TEXT SECTION:
----

Text: Charles W. Kent (notes) Robert A. Stewart (variants) (ed. J. A. Harrison), “Notes to Fairy-Land,” The Complete Works of Edgar Allan PoeVol. VII: Poems (1902), pp. 168-171


∞∞∞∞∞∞∞


[page 168, continued:]

FAIRY-LAND.

Page 44.

1829, 1831; BURTONS GENTLEMANS MAGAZINE, AUGUST, 1839, 1845; BROADWAY JOURNAL, II. 13.

Text, 1845.

Variations of 1829 from the text.

Line 7 Every (Ev’ry) 8 Forever (For ever) 10 faces. (;) 12 One (One,) 12 filmy (i.) 13-14 (. .) ([. . .]) 13 sort (kind) 20 over halls (and rich) [page 169:] 27 — O (o. d.) 27 O, (!) Note to ll. 33 [Plagiarism — see the Works of Thomas Moore — passim — [Edr. ] ] 43 again (again,) 44 (Never contented things ([The unbelieving things] ).

The verbal variations of Burton’s are the same as those of 1829.

Variations of Broadway Journal from the text.

Line 4 over (over.) 12 One (One,) 12 filmy (i.) 28 sleep. (!)

The 1831 version is as follows: —

FAIRY-LAND.

Sit down beside me, Isabel,

Here, dearest, where the moonbeam fell

Just now so fairy-like and well.

Now thou art dress’ d for paradise!

I am star-stricken with thine eyes!

My soul is lolling on thy sighs!

Thy hair is lifted by the moon

Like flowers by the low breath of June!

Sit down, sit down — how came we here?

Or is it all but a dream, my dear?

 

You know that most enormous flower —

That rose — that what d’ ye call it — that hung

Up like a dog-star in this bower —

To-day (the wind blew, and) it swung

So impudently in my face,

So like a thing alive you know,

I tore it from its pride of place

And shook it into pieces — so

Be all ingratitude requited.

The winds ran off with it delighted,

And, thro’ the opening left, as soon

As she threw off her cloak, yon moon

Has sent a ray down with a tune. [page 170:]

 

And this ray is a fairy ray —

Did you not say so, Isabel?

How fantastically it fell

With a spiral twist and a swell,

And over the wet grass rippled away

With a tinkling like a bell!

In my own country all the way

We can discover a moon ray

Which thro’ some tatter’d curtain pries

Into the darkness of a room,

Is by (the very source of gloom)

The motes, and dust, and flies,

On which it trembles and lies

Like joy upon sorrow!

O, when will come the morrow?

----

DATA SECTION:
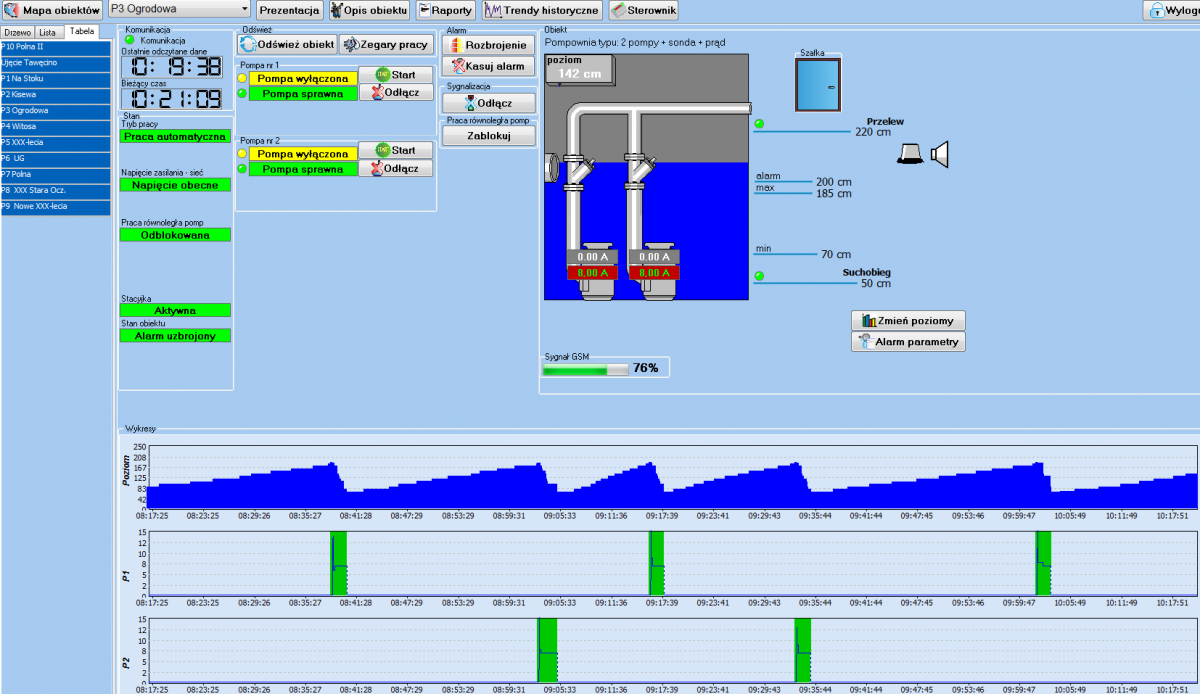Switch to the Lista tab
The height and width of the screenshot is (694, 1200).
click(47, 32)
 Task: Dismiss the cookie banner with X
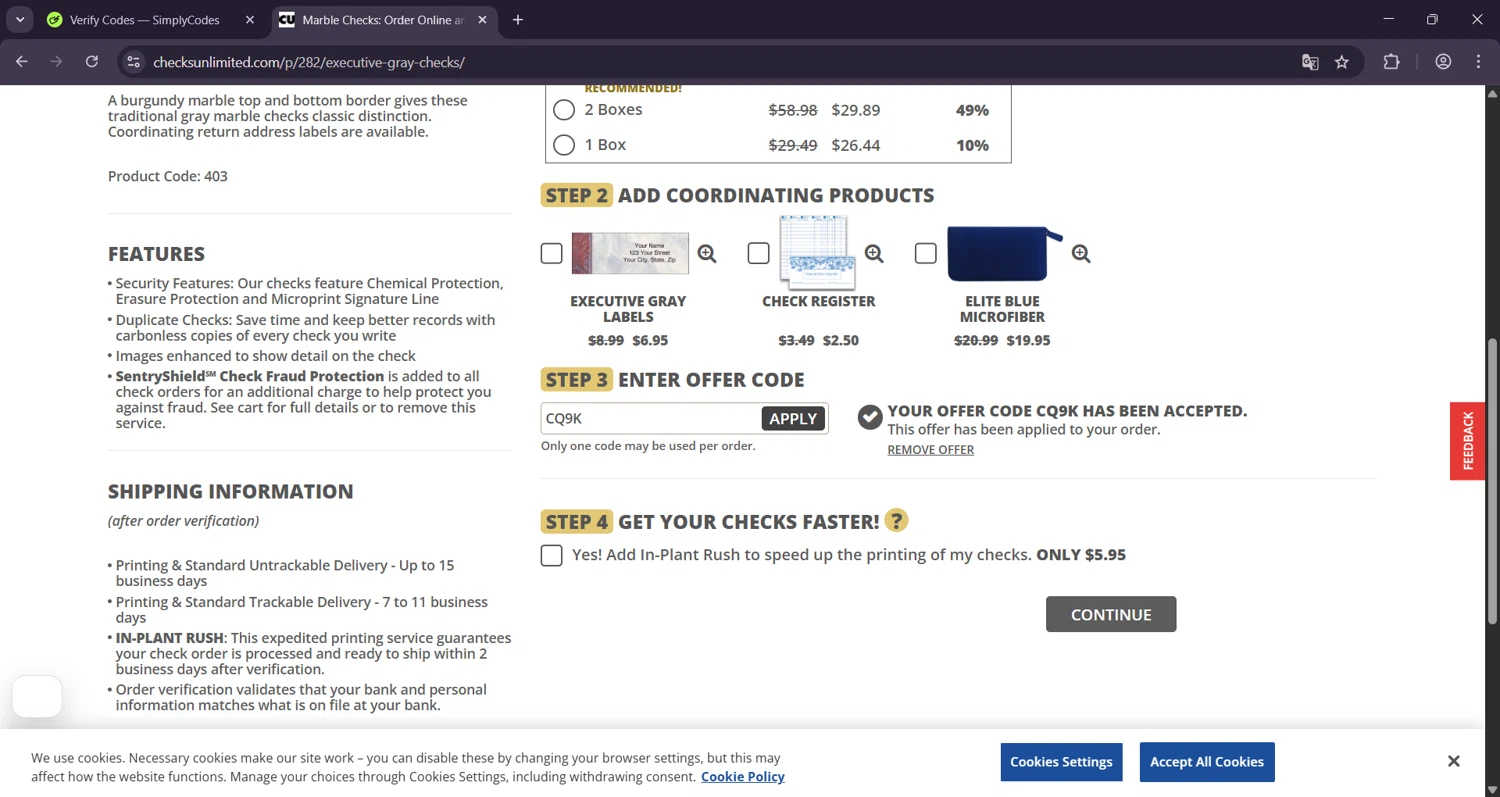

----

According to the notes on the poem "Fairy-Land," which printing has the same verbal variations as the 1829 version?

The printing in Burton's Gentleman's Magazine.